To be honest, I am not a civil rights lawyer, nor do I watch enough CSI episodes to consider myself an amateur forensics wiz, so I will grit my teeth and not opine about whether the Tye murder was indeed a hate crime.  I am also in favor of laws that prosecute deliberately abusive or violent behavior that has a negative effect on an individual or a class of people. Full disclosure: I have worked for 13 years with men who committed domestic violence and wanted to change their behavior, and I was deservedly in batterers treatment for a year before that after my own violence.
What I find distasteful is that the State of Arkansas says, on one hand, that it need not have a statute regarding the abuse or murder of a person committed because that person is, or is perceived to be, LGBT; yet will act swiftly to punish a crime in which the plurality of victims (and majority of dramatic stories getting play on local and network news) are white teenage girls. (see link)  Until the recent advent of very inexpensive mobile phones with text and web access, it was the privileged and mostly white youth who had the broadband access by which to be bullied. (*note below)
Perhaps the passage of this bill is the foot in the door to other appropriate hate crimes legislation. Or, perhaps that day will not come until the son or daughter of an Arkansas legislator comes out as gay, lesbian, or transgendered, and tells their parent-legislator that they are being bullied, abused, demeaned, or threatened for who they are.

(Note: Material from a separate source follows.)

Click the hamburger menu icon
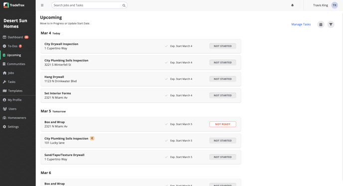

But such bills have failed before. With the strong rhetoric from Arkansas politicians objecting to the very concept of "hate crime", it may seem safer to that legislator's child to stay silent at home and risk the violence elsewhere that too often comes with being discovered. Ms. Tye was courageous to live as she did. Arkansas and the other 5 states could match her courage and act boldly to prevent such tragedies in the real world, too.
MDT
Tomorrow: The Chrisitian Conservative objection to hate crime laws
*To the question of "Have you ever been cyberbullied in your lifetime?", a larger percentage of whites and females responded "yes" than did to the question "Have you been cyberbullied in the past 30 days?". This could indicate a trend of cyberbullying being aimed increasingly toward non-whites as the digital divide narrows. Still, the narratives receiving media coverage are still overwhelmingly of white female teens.